Monday, March 30, 2009

Just do it!

Time flies when you are having fun. My son is already 1 month old and I am really happy. So love every minute being with him this whole month. Reality kicks in as you realised you only have another month left of maternity leave.
Babies, they grow so fast. How I wish I can slow down the time and enjoy more of our moments together. I look forward to seeing him grow bigger and older but at the same time I am already missing the passed of him.
Many people will tells you not to hold your baby so often or hug him to sleep or even kiss him too much. Afraid that your baby may be to clinky to you or refuse to sleep without you hugging. You have germs and kissing your baby will transfer it to him. I use to say this to my sister or other mothers too. Now, all I can say to other mothers is I am so wrong and "Just do it". Hold your baby, hug them, kiss them.
No doubt that they will get used to your hugging and cuddling that they cant be without you. Whats wrong with that? If is hard for you when you are working or away in future, worry about it later. Live by the day, tomorrows problem can wait. This is what you have now, time with your baby, cherish it.
As long as it doesn't hurt him physically, read more info on what do and don't for medical reasons and also make sure that you are clean. Enjoy your time with your child, trust me is not enough.

Tuesday, March 24, 2009

His sleeping song

i love you
you love me
we're a happy family
with a great big hug
and a kiss* from me to you
won't you say you love me too?

jayden teoh
jayden teoh
i am baby jayden teoh
i love mummy and daddy
and they love me too
i am baby jayden teoh

Sunday, March 8, 2009

What he can do......

Day 7 - Lift his head up while holding him against the chest, burping him
Day 8 - Turn his head from side to side lying down
Day 9 - Lift his head and turn to the other side lying face down
Day 10 - Push the hankachief away from the face while sunbathing
Day 12 - Hold his own milk bottle
Day 13 - Turn his body left to right while lying down

Wednesday, March 4, 2009

Fatherhood Pt 2

Have been trying to write this for days and seriously, no time! Taking care of a baby is a fulltime job. No kidding! 24 hours is just not enough.

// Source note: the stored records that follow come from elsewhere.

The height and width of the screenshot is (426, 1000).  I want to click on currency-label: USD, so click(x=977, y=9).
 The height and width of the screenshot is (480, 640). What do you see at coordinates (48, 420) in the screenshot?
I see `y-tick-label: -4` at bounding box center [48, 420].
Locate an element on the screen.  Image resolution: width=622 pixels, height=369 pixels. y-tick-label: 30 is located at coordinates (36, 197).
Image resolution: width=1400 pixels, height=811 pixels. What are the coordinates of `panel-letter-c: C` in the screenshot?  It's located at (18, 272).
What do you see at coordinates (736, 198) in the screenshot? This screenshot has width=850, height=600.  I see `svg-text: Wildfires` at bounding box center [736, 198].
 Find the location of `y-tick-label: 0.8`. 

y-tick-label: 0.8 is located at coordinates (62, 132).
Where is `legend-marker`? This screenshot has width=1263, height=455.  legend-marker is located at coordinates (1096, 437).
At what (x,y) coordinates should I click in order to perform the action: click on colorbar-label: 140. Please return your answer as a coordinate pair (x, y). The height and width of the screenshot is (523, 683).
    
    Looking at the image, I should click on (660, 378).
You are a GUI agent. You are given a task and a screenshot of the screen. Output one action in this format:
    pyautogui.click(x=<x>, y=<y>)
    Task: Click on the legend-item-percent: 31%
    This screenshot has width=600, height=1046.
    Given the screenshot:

From the moment we admitted to the hospital, emotions have been overflowing from deep inside. Many people asked how is it like, how does it feel like……well….there is nothing that feels like this. NOTHING. It’s a brand new experience, no pre-natal class, articles, blogs, sharing of stories can prepare you for this. The 2 seconds…….between the time of the last push, Jayden came out, doctor put him on his mommy’s stomach, my eyes became watery, the midwife cleared his throat and nose, wrapped him up, carried him to the little bed under the warmer, cleaned his body and finally his very first cry. That’s how many things happened within the 2 seconds and they just flashed through right in front of you. Maybe it was more than 2 seconds, but when I kept replaying the scenes in my mind, it felt like that.
Yes, this is special, witnessing own child’s birth is something irreplaceable. If anyone missed that, I suggest you try having another kid. If there is a way to describe it better, then it would be like, nothing else in the world matters except the three of us in the labor room. The mommy has gone through 9 months of hard work and I get to enjoy the very best of the whole experience, how can I ever repay that. Well, I can start by feeding him and changing his diapers more often. And even that, I kill for.

How to deal with the family members and not offend them? TOUGH. There are so many people who gave you advices. Choose some that make sense and ignore the rest. I thank them for their good intentions but I’m also sorry that I can’t follow everything you said.

Eyes to eyes contact. He likes to look at you and keep the mouth open. Makes you think what is really happening in the little head. Whether he is laughing at me that I’m so silly talking to a 5 day old baby and think that he can understand or just trying to register every single part of my face in his super computer brain so that every time he sees this face, he knows that this is the man called daddy. The innocent eyes, cute nose, right dimple, pointy chin, puffy chick, dark black hair…….. why is god so unfair to me…. makes me jealous only. Hehehe….. He’s got all the good things I never had and I’m so grateful that god has been good to me, He gave me JT. And of course, JT’s mommy.

TTH

Tuesday, March 3, 2009

My undying love for my son

First check up after delivery on the 4th day was not as smooth as we hope for. Baby Jayden was diagnosed with jaundice. Slightly right below the borderline, doctor think is best to put him under the phototherapy. My first night after so many months away from him.
That moment when I have to pass my son onto the care of the nurses at the hospital, was such a painful experience. I just fed him and as the nurses helped take off his clothes, I couldnt stop crying. My heart ached so badly, I felt my undying love for my son. I think my hubby was equally feeling the pain as he too was having teary eyes.
After one night at the hospital, my strong son is finally home. My sweet baby was wide awake and his large eyes looking at us as we take him home. The sense of relief, now I know the real meaning of parenthood.